**Given exercise**
Reproduce every record below word for word, and leave out the pictures.

**Supplied data**
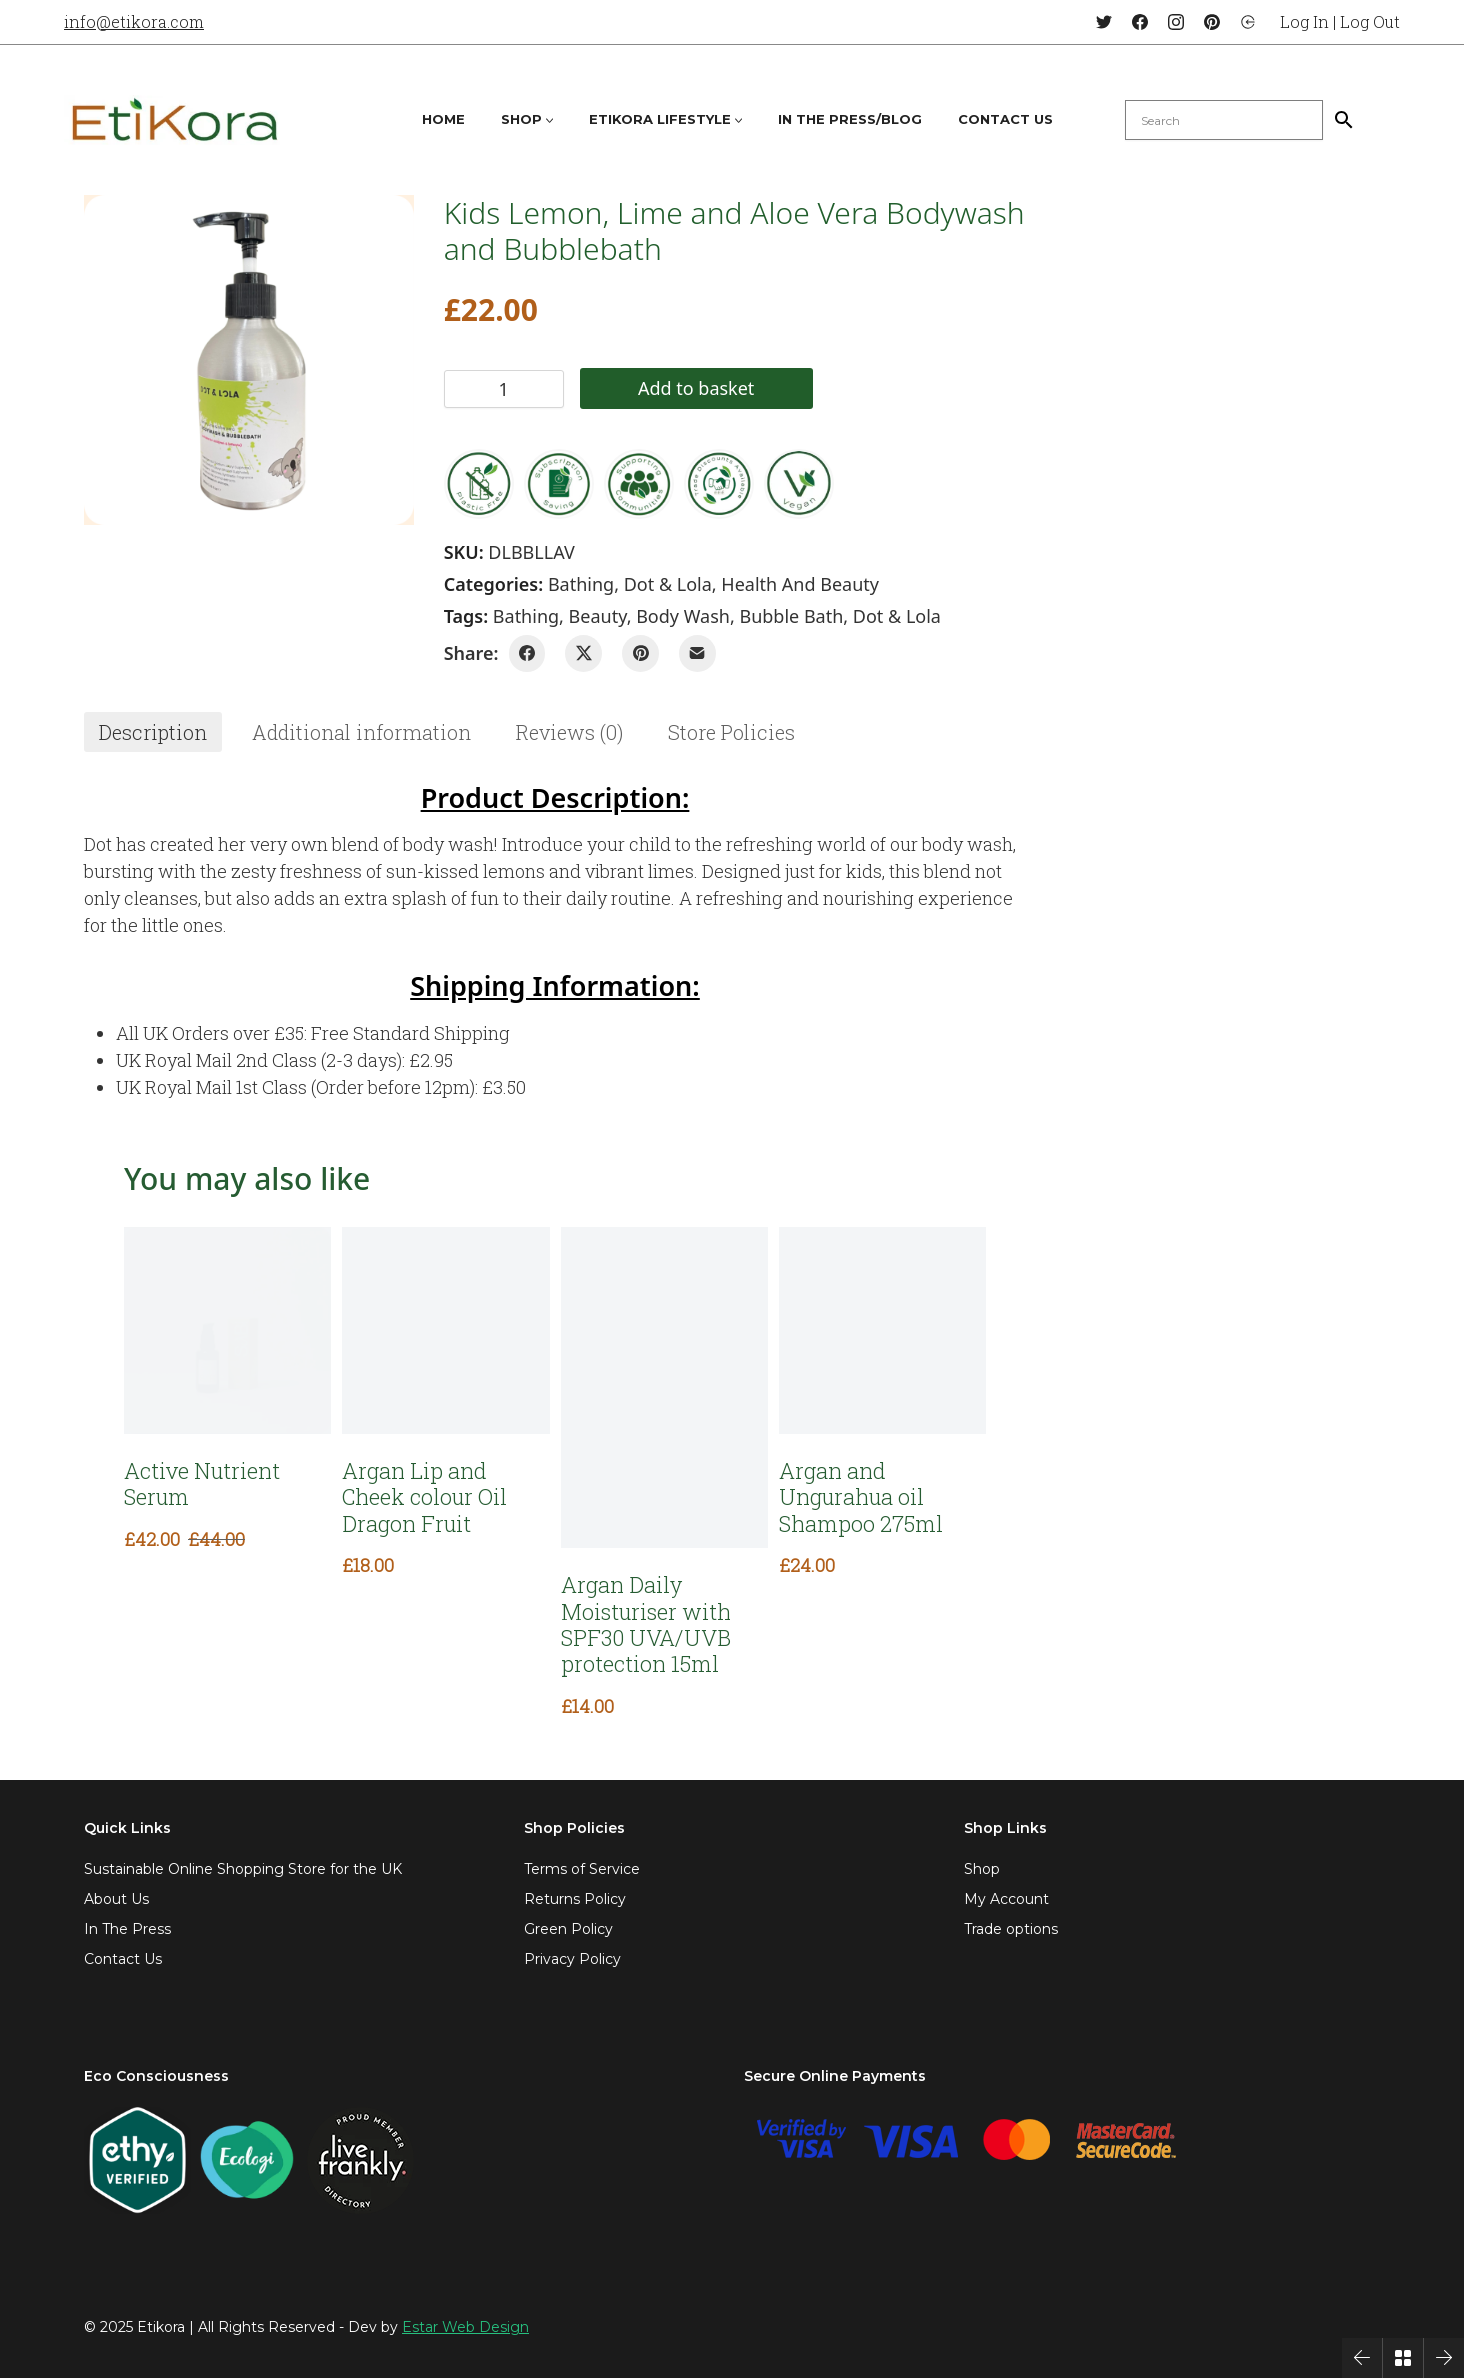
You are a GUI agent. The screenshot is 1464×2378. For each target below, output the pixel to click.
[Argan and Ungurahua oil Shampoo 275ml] (882, 1330)
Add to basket (696, 388)
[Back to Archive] (1403, 2358)
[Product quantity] (504, 389)
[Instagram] (1176, 22)
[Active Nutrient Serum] (227, 1330)
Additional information (361, 732)
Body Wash (683, 616)
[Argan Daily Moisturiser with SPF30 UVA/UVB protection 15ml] (664, 1388)
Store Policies (731, 732)
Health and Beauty (800, 584)
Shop (982, 1869)
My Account (1006, 1899)
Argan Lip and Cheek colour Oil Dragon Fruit (424, 1497)
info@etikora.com (134, 21)
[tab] (153, 732)
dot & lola (897, 616)
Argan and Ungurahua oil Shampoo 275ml (861, 1497)
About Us (116, 1899)
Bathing (581, 584)
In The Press (127, 1929)
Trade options (1011, 1929)
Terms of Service (582, 1869)
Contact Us (123, 1959)
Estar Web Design (465, 2327)
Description (153, 732)
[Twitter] (1104, 22)
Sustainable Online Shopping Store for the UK (243, 1869)
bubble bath (791, 616)
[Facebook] (1140, 22)
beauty (598, 616)
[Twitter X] (583, 653)
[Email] (697, 653)
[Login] (1248, 22)
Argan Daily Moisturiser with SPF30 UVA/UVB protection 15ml (646, 1625)
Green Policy (568, 1929)
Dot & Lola (668, 584)
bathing (526, 616)
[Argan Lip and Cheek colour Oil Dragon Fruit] (445, 1330)
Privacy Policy (572, 1959)
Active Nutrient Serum (202, 1484)
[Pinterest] (1212, 22)
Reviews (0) (569, 732)
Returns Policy (575, 1899)
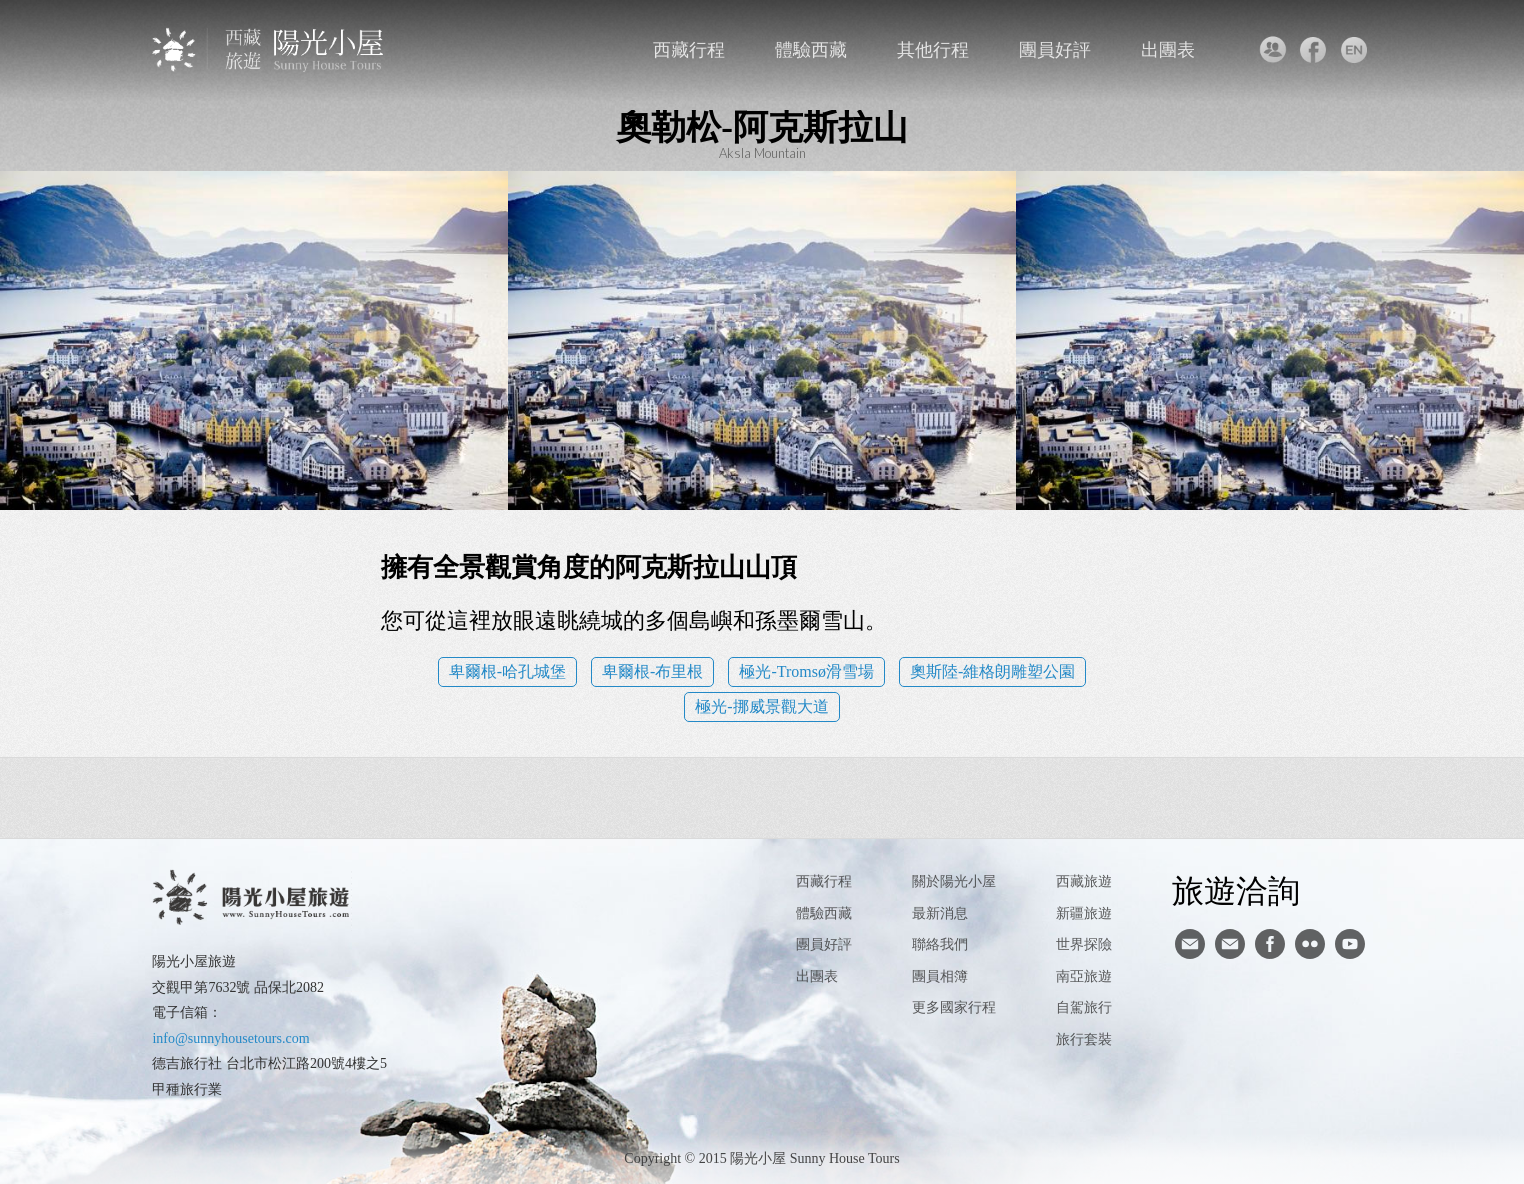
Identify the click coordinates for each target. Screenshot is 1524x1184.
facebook (1313, 50)
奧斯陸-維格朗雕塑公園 (992, 671)
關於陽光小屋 (954, 881)
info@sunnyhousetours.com (230, 1038)
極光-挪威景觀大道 (761, 706)
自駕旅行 (1084, 1007)
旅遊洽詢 (1236, 890)
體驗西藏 (811, 50)
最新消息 (940, 913)
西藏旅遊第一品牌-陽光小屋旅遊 (269, 49)
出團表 (1168, 50)
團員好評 (1055, 50)
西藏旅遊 (1084, 881)
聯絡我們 (1272, 50)
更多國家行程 (954, 1007)
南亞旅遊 (1084, 976)
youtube (1350, 944)
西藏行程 (689, 50)
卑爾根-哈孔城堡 (507, 671)
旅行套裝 (1084, 1039)
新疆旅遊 (1084, 913)
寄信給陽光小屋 (1190, 944)
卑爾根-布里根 (652, 671)
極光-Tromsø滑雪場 (806, 671)
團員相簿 (940, 976)
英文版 (1354, 50)
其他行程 (933, 50)
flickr (1310, 944)
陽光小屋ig (1230, 944)
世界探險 (1084, 944)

**Problem solution**
You are a GUI agent. The screenshot is 1464×2378. For each target below, output the pixel to click.
[Argan and Ungurahua oil Shampoo 275ml] (882, 1330)
Add to basket (696, 388)
[Back to Archive] (1403, 2358)
[Product quantity] (504, 389)
[Instagram] (1176, 22)
[Active Nutrient Serum] (227, 1330)
Additional information (361, 732)
Body Wash (683, 616)
[Argan Daily Moisturiser with SPF30 UVA/UVB protection 15ml] (664, 1388)
Store Policies (731, 732)
Health and Beauty (800, 584)
Shop (982, 1869)
My Account (1006, 1899)
Argan Lip and Cheek colour Oil Dragon Fruit (424, 1497)
info@etikora.com (134, 21)
[tab] (153, 732)
dot & lola (897, 616)
Argan and Ungurahua oil Shampoo 275ml (861, 1497)
About Us (116, 1899)
Bathing (581, 584)
In The Press (127, 1929)
Trade options (1011, 1929)
Terms of Service (582, 1869)
Contact Us (123, 1959)
Estar Web Design (465, 2327)
Description (153, 732)
[Twitter] (1104, 22)
Sustainable Online Shopping Store for the UK (243, 1869)
bubble bath (791, 616)
[Facebook] (1140, 22)
beauty (598, 616)
[Twitter X] (583, 653)
[Email] (697, 653)
[Login] (1248, 22)
Argan Daily Moisturiser with SPF30 UVA/UVB protection 15ml (646, 1625)
Green Policy (568, 1929)
Dot & Lola (668, 584)
bathing (526, 616)
[Argan Lip and Cheek colour Oil Dragon Fruit] (445, 1330)
Privacy Policy (572, 1959)
Active Nutrient Serum (202, 1484)
[Pinterest] (1212, 22)
Reviews (0) (569, 732)
Returns Policy (575, 1899)
Identify the click coordinates for each target. Screenshot is 1524x1184.
facebook (1313, 50)
奧斯陸-維格朗雕塑公園 (992, 671)
關於陽光小屋 (954, 881)
info@sunnyhousetours.com (230, 1038)
極光-挪威景觀大道 (761, 706)
自駕旅行 (1084, 1007)
旅遊洽詢 (1236, 890)
體驗西藏 (811, 50)
最新消息 (940, 913)
西藏旅遊第一品牌-陽光小屋旅遊 (269, 49)
出團表 (1168, 50)
團員好評 (1055, 50)
西藏旅遊 (1084, 881)
聯絡我們 (1272, 50)
更多國家行程 (954, 1007)
南亞旅遊 (1084, 976)
youtube (1350, 944)
西藏行程 (689, 50)
卑爾根-哈孔城堡 (507, 671)
旅行套裝 (1084, 1039)
新疆旅遊 (1084, 913)
寄信給陽光小屋 (1190, 944)
卑爾根-布里根 (652, 671)
極光-Tromsø滑雪場 (806, 671)
團員相簿 (940, 976)
英文版 (1354, 50)
其他行程 (933, 50)
flickr (1310, 944)
陽光小屋ig (1230, 944)
世界探險 (1084, 944)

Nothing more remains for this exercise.